Falling stars cross the dark deep blue sky on a clear summer night. We follow them with curious eyes until they disappear in the fluorescent threshold which softly melts the air while it touches the earth. Stars shine with different rhythms and intensity, at a different pace, from different distances, perhaps also from different times, but we see them all in the same firmament like hearts beating quietly in a far distant ocean. How clean one feels when staring at the immensity of the universe on those nights? you almost feel projected into this void and we even dare to raise a hand hoping to touch these dazzling lights.
In front of our eyes a constellation of dreams are revealed. Secret thoughts which came to our mind thoroughly disguised. When we get used to the dark our pupils dilate their black holes connecting us with the immensity above and we start to see patterns in the sky. Then we throw a line from one luminous point to another and we start to give form to unknown ideas which emerge with natural energy projected from our subconscious into those unreal or imaginary lines.
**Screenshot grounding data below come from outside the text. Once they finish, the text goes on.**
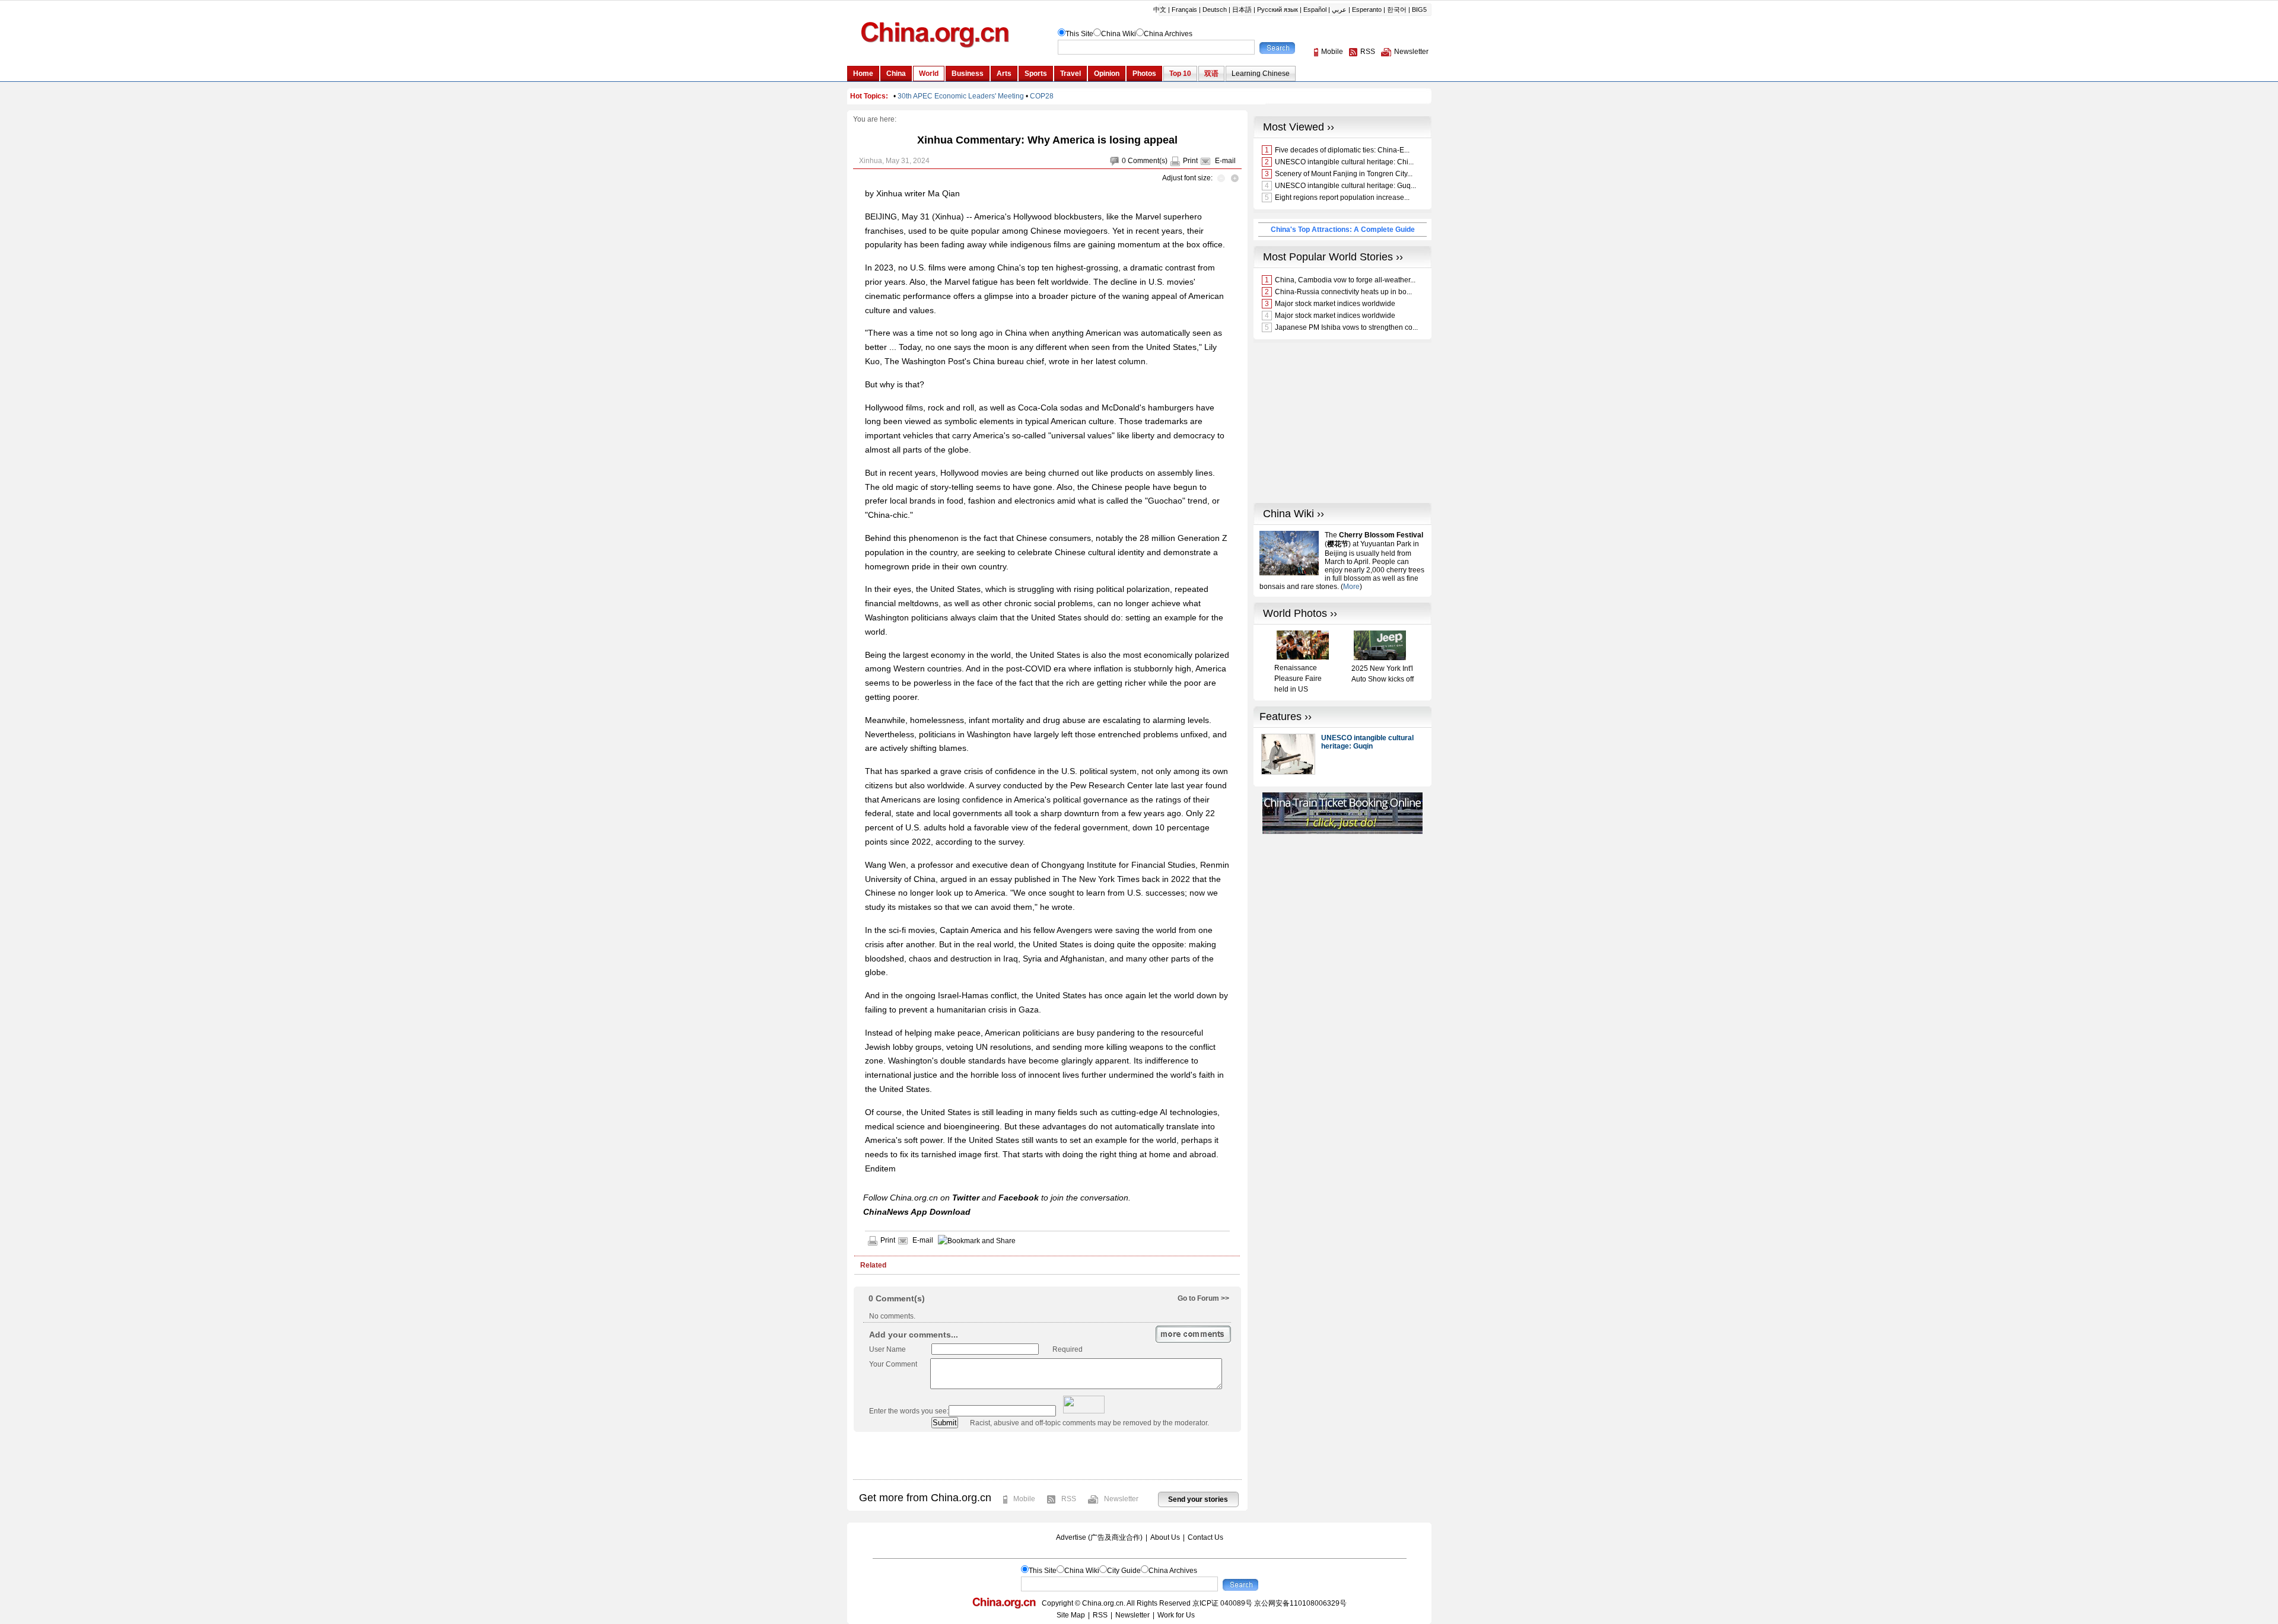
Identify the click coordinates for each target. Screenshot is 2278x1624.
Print (1190, 161)
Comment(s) (1147, 161)
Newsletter (1121, 1499)
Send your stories (1198, 1499)
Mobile (1024, 1499)
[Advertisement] (1047, 1455)
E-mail (1225, 161)
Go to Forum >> (1203, 1298)
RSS (1068, 1499)
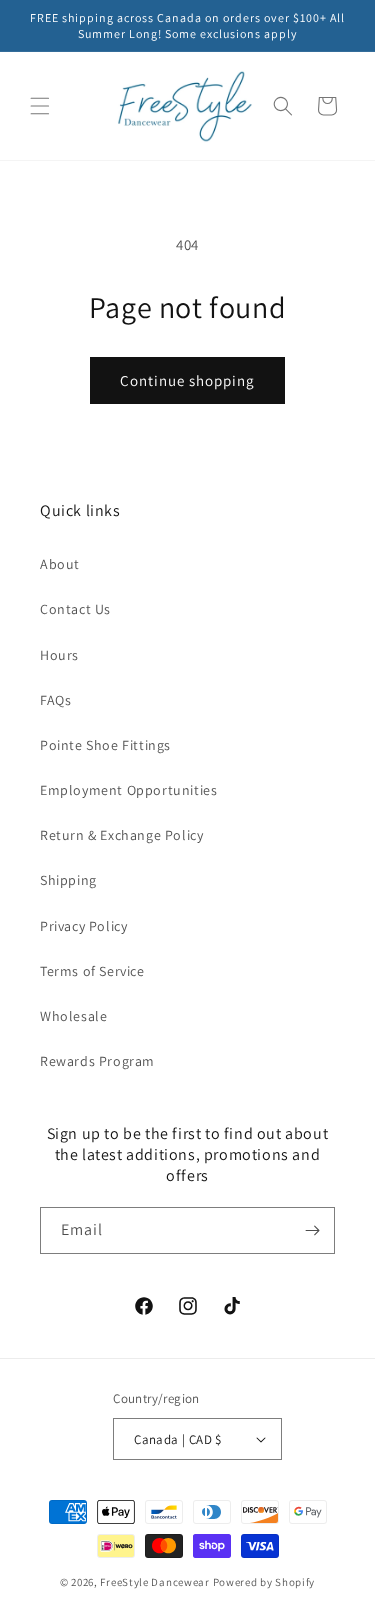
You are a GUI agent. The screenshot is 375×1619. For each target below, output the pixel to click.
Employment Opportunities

Introduction is this sky where Elena Narbutaite and Rosalind Nashashibi walk together under a new light, an immense vault where we can listen to their voices while the echo of their friendship reverberates against the walls of a clear night.
Fred Zinemman directed JULIA in 1977, a movie about friendship, commitment and its complex nuances, a film in which we assist to a long term friendship that evolves and changes its tone, its shades and colours, but which somehow survives distance and time. Friends, like lovers, tend to reflect each other like in a mirror even if what they see in the glass is not a perfect match or what they really expected to see in its silvery surface.
Two silent, powerful and distant narratives emerge; not adhering to previous expectations. Introduction indulges the desire for an unpredicted encounter.